But we still had the nest of bluebirds on the deck, remember, who were due at the same time. They hatched (we didn't know how many), and mama and daddy took such good care of them. I marked the calendar when they'd be due to fledge, and the plan was to leash walk the dogs when it was time. Last night (Sunday) at dusk, the mama and daddy were all over the place out back, going back and forth from the nest to the bushes and trees, that thing they do when they're coaxing them out of the nest. The sparrows and mockingbird chose that time to come and harrass them, so that the protective parents had fight them off in order to protect their brood. We took turns at the kitchen window, running out to chase off the sparrows, and David even took a pellet gun to the mockingbird (but missed). I had made plans to spend the night with the grandsons, so left thinking all was well in my bird world.

Material provided

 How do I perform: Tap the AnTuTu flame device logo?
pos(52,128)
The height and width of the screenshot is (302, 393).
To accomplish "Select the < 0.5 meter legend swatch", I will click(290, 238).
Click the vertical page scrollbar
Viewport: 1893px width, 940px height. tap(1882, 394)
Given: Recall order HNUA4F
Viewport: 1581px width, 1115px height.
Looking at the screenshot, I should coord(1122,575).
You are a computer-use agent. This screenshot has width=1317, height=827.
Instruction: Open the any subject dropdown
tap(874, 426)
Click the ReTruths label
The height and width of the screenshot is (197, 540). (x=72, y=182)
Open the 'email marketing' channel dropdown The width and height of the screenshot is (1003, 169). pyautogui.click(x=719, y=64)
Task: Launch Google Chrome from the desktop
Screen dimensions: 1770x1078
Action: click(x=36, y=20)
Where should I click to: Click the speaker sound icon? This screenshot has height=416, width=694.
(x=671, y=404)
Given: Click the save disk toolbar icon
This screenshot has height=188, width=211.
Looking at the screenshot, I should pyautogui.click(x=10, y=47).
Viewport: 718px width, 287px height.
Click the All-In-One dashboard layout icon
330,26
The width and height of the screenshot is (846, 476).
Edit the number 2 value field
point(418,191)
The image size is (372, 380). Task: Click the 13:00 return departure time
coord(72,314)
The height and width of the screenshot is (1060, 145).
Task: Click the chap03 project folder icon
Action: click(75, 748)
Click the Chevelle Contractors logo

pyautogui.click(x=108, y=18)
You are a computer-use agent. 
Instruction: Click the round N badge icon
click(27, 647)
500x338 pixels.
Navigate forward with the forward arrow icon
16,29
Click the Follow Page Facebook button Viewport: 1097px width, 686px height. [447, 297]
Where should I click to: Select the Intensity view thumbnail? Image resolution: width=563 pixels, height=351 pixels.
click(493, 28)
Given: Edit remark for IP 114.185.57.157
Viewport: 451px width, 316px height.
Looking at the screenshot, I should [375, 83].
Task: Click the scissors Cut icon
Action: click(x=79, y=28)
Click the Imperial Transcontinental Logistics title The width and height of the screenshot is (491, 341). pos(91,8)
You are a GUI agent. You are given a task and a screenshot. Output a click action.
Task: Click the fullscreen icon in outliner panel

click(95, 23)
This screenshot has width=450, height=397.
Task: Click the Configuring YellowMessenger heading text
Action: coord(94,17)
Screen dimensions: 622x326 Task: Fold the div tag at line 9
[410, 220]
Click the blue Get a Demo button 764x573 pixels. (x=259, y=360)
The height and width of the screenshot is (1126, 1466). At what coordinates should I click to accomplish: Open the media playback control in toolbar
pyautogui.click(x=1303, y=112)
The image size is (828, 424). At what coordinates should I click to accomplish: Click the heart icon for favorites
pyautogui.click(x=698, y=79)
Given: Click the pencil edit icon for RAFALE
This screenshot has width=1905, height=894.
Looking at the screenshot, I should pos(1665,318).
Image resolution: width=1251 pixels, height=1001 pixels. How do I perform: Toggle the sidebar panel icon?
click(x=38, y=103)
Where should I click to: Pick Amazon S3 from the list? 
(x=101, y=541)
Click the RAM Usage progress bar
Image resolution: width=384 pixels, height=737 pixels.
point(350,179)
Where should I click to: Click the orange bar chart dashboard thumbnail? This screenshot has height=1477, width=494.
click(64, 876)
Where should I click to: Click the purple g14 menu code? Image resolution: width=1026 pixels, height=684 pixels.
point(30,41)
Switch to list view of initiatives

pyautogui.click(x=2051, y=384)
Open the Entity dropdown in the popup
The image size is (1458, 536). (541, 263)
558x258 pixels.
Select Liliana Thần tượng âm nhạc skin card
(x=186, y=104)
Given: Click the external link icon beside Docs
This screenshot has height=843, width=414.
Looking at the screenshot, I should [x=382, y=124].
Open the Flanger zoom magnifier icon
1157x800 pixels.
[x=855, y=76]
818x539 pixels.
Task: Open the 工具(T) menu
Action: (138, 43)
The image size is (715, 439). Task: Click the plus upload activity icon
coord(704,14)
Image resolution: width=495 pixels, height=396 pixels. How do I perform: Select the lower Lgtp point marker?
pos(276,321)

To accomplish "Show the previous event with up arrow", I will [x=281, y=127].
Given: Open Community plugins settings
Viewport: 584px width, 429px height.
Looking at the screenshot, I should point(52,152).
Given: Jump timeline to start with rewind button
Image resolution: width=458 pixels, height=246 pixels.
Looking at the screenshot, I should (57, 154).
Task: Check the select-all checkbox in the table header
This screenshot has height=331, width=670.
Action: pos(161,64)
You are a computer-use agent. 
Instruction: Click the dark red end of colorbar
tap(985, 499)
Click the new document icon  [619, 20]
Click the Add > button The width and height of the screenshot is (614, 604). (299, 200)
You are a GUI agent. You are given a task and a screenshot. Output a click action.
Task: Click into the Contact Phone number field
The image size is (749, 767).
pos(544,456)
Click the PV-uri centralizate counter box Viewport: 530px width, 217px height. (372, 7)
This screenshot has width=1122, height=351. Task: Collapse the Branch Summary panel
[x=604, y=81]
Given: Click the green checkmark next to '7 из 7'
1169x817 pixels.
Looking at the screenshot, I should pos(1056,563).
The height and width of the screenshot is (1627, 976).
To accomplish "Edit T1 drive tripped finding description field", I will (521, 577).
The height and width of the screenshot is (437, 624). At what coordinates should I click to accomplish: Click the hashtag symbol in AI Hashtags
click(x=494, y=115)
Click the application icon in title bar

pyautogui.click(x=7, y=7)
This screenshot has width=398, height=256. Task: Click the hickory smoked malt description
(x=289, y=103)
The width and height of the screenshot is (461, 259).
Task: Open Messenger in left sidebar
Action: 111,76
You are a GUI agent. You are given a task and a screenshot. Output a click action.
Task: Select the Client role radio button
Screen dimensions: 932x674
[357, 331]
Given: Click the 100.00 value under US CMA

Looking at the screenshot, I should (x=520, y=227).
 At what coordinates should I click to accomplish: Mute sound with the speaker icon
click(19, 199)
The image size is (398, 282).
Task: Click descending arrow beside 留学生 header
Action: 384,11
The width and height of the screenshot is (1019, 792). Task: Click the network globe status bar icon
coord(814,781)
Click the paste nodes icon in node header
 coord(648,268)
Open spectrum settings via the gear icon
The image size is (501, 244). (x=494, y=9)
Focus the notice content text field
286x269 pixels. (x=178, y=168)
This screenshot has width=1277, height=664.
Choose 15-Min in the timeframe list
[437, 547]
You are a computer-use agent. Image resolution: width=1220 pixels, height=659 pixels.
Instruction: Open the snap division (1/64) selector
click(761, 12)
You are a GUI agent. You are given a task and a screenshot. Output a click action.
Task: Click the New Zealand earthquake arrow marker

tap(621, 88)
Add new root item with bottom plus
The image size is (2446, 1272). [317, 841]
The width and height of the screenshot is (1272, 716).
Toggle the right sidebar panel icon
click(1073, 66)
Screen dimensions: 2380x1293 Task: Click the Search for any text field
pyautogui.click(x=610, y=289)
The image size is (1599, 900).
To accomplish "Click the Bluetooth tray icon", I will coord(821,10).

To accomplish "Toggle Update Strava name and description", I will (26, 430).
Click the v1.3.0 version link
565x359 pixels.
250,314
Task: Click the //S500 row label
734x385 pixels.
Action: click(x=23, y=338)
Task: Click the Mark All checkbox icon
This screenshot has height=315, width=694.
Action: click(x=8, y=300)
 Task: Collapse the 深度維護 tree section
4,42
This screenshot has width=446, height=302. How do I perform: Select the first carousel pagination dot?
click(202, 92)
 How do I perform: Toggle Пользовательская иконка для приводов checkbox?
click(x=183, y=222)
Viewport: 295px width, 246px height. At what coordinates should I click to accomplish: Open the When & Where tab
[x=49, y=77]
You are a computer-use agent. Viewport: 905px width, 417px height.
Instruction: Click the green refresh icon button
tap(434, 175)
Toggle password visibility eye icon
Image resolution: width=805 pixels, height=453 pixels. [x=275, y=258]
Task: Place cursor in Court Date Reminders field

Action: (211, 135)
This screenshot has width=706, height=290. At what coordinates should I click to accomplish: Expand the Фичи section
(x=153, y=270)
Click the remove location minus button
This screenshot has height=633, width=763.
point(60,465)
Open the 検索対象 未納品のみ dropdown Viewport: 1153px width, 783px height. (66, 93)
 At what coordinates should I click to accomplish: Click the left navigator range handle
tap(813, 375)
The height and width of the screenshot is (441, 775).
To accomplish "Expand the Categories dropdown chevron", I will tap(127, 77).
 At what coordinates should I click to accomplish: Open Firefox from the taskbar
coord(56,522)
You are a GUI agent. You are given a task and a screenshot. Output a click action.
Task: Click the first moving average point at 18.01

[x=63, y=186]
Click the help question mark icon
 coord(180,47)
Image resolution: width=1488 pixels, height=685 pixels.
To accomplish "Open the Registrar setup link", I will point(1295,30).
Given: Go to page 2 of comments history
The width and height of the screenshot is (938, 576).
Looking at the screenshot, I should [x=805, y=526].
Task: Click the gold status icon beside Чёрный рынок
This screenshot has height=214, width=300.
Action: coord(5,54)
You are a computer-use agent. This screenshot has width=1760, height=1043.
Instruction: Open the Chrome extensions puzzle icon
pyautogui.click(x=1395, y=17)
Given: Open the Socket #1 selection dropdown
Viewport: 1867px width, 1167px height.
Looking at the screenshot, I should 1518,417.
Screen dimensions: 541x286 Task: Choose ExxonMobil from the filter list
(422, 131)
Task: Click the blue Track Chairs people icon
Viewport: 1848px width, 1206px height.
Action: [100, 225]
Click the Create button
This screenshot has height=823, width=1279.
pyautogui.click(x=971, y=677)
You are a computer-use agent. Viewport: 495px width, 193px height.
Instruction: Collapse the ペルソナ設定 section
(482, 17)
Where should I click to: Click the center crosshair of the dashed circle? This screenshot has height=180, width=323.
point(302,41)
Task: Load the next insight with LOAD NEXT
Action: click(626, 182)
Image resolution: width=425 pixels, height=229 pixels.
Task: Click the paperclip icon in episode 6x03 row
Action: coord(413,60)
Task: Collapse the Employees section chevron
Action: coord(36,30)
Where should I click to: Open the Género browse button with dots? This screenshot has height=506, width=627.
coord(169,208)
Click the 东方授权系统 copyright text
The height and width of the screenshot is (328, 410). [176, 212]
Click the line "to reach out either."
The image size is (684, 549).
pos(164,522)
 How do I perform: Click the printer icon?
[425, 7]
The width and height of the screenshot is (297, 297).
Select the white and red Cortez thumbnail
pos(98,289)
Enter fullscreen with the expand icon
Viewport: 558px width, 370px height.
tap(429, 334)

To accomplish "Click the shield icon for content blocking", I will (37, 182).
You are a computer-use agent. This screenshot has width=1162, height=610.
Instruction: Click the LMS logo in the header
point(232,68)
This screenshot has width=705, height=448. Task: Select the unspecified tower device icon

Directions
1. Name every kind of bird that the bluebird nest passage mentions.
2. In the records, swap "icon" for "symbol" between the line holding "will (37, 182)." and the end of the records, inclusive, and give those lines back with nothing else changed.

Task answers
1. bluebirds, sparrows, mockingbird

2.
To accomplish "Click the shield symbol for content blocking", I will (37, 182).
You are a computer-use agent. This screenshot has width=1162, height=610.
Instruction: Click the LMS logo in the header
point(232,68)
This screenshot has width=705, height=448. Task: Select the unspecified tower device symbol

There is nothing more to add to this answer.